# CONJUNTO DE TAREAS
[1] Enumere todos los nombres propios que aparecen en el texto extraído.
[2] Conteste brevemente, a partir del texto extraído:
(a) ¿Qué título lleva?
(b) ¿A qué distancia de la villa Rodrigo Bueno vive el presidente?
(c) ¿Qué se desea que sean los postergados, en lugar de objetos pasivos?
[3] Indique si cada afirmación concuerda con el texto extraído y cite las palabras que lo deciden:
(a) El presidente afirma que en Argentina sobran personas.
(b) El presidente vive lejos de la villa Rodrigo Bueno.
(c) Al presidente se lo describe como un hombre del Derecho.

# TEXTO EXTRAÍDO
----------------

Los parias bonaerenses

El presidente Fernández ha enfatizado que en Argentina no sobra nadie. Nadie está de más. Como buen hombre del Derecho, insiste que en todos los argentinos y todas las argentinas tenemos derecho a tener los mismos derechos. Lo dice porque conoce bien que ello no es así –de hecho, vive a pocos cientos de metros de la villa Rodrigo Bueno– y porque su deseo es que la realidad actual pueda modificarse para dar cabida a los muchos postergados y caídos en desgracia por falta de oportunidades de trabajo, de manera que sean protagonistas y no objetos pasivos.

----------------

# SEGMENTO DE DATOS

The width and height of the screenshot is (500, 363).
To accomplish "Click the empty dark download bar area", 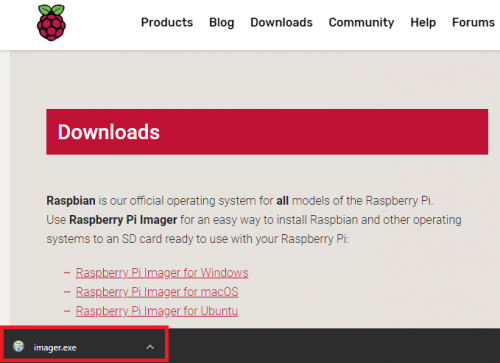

----------------

# RESPUESTAS POR TAREA
[1] Fernández, Argentina, Rodrigo Bueno

[2]
(a) Los parias bonaerenses
(b) A pocos cientos de metros
(c) Protagonistas

[3]
(a) No: "en Argentina no sobra nadie"
(b) No: "vive a pocos cientos de metros de la villa Rodrigo Bueno"
(c) Sí: "Como buen hombre del Derecho"